Карлос Оливейра - Современная португальская повесть
— Не туда смотришь. Мы вовсе не хотим покупать в кредит. Мы хотим зарабатывать на жизнь.
— Но ведь с работой плохо уже много лет!.. Сколько себя помню, всегда так было. И какого черта? Не одни же вы в таком положении. Я вот, например, тоже в убытке: никто не покупает, нет денег!
Жозе Инасио Мира ходит из угла в угол. Скручивает сигарету, закуривает и принимается связывать покупки.
— Хочешь мешок под все это?
— Давай.
Палма расплачивается и прячет полученную сдачу.
— Правда-то в том, — снова начинает Палма, — что есть работа, что нет ее, жрать все равно каждый хочет.

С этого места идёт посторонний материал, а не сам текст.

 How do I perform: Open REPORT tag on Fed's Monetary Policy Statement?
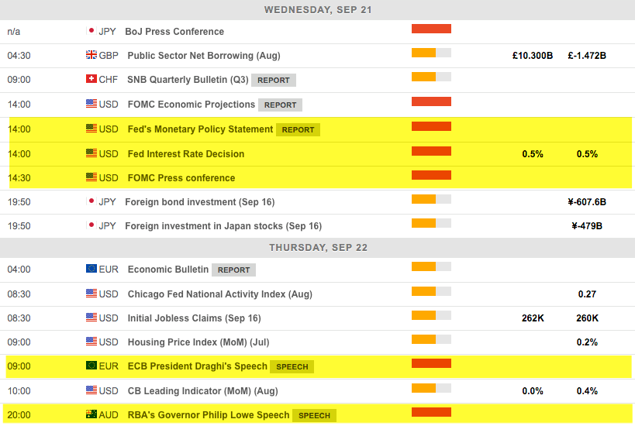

И тут ничего не поделаешь.
— Ничего не поделаешь, — быстро перебивает его Жозе Инасио. — Вот ты, например, не пошел с ними, отказался, поступил, как счел нужным. А хорошо или плохо? Не все ли равно. Деньги заработал, несешь еду домой. Ну не лучше ли так?
— Так-то оно так… Только повезло мне.
— И будет везти. Важно, чтобы ты вел себя как положено. Глупостей не делал! А то — собрания!..

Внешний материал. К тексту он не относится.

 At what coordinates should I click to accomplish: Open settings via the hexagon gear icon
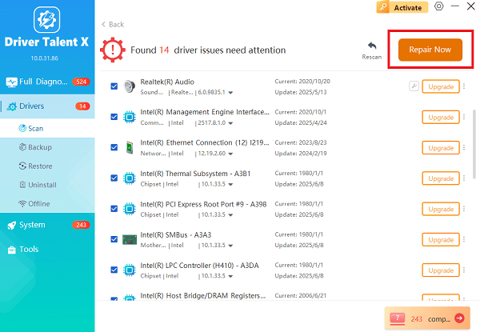438,6
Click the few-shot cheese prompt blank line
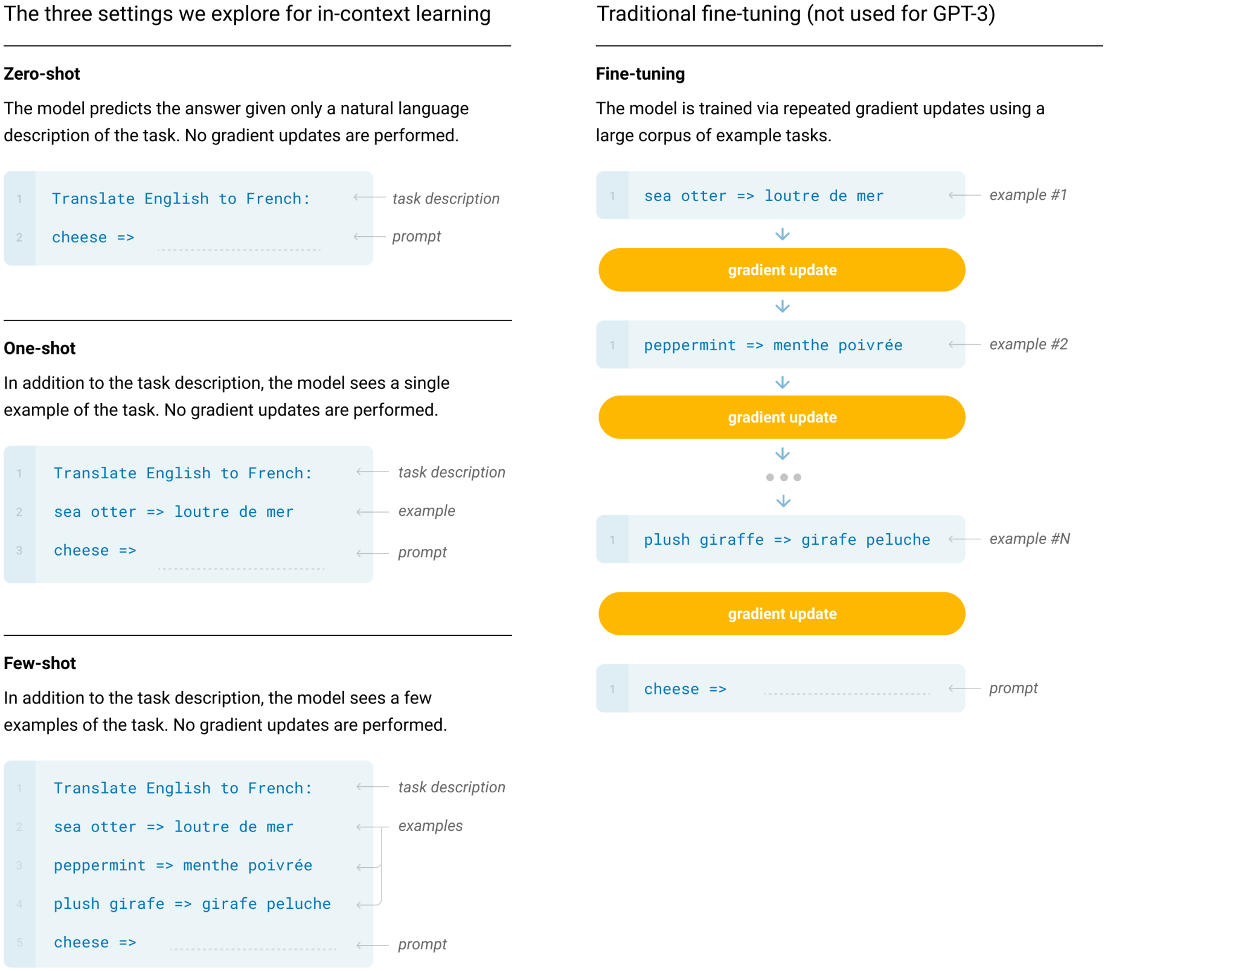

Палма молчит. Нет, его взгляды на жизнь никогда не походили на те, что высказывает хозяин лавки.
— Ладно, — прощается он. — Я пойду.
Закидывает за спину мешок и выходит.
Увидев его на опушке, возле дубовой рощи, обе женщины, успокоившись, усаживаются на пороге дома и поджидают. В дом они входят только следом за ним.

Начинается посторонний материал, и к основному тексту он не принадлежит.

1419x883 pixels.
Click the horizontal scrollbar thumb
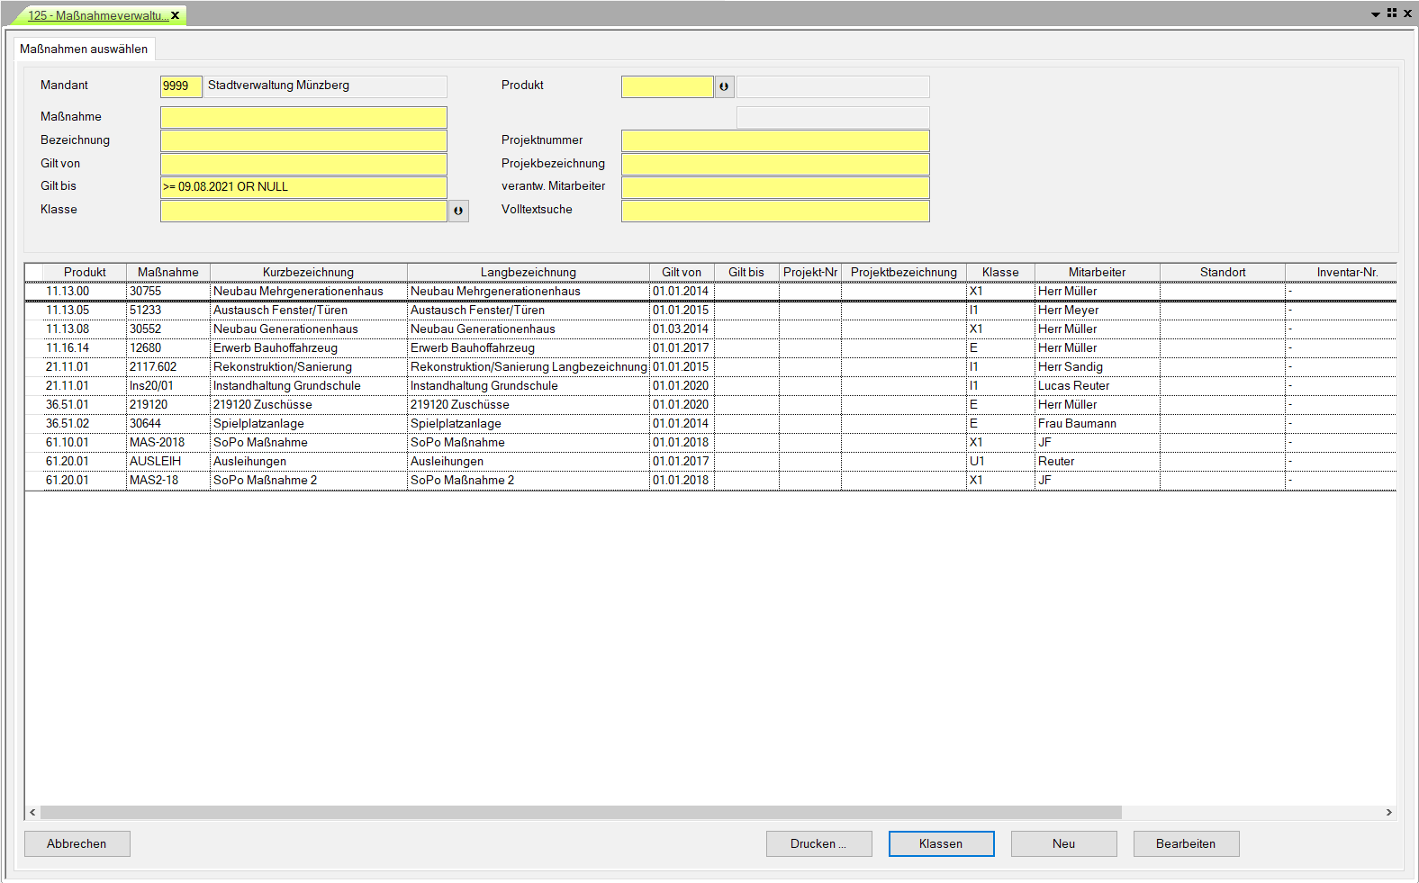click(x=581, y=812)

Молча смотрят они, как на столе появляется хлеб, мясо, вино. И все так просто, естественно. Палма отрезает ломоть и идет во двор, к Бенто… И пока тот ест, ласково гладит его по голове.
— Бедненький, бедненький Бенто…
Обходит двор, осматривает стены и крышу лачуги. Чувствуя себя снова хозяином и главой семьи, он, прежде чем лечь на жалкое ложе и уснуть, говорит:
— Разбудите меня в полдень.
Вечером Мариана всю семью находит за столом. Запах еды в доме, радостные лица создают праздничное настроение.
— Бери скамью, подсаживайся.
— Я с собрания, отец.
— Потом расскажешь.
Сухой ответ Палмы радует Аманду Карруска. Ее сморщенное лицо озаряет улыбка, но она ни на минуту не перестает жевать жареное мясо, жадно собирая хлебным мякишем жир с тарелки.
Досадуя на отца, Мариана принимается есть.
Съев свой кусок, Жулия тянет к сковородке руку, но тут же, не решившись, отдергивает. Притихшая, она сидит прямо, чуть склонив голову набок.
Понимающий, нежный взгляд Палмы задерживается на жене.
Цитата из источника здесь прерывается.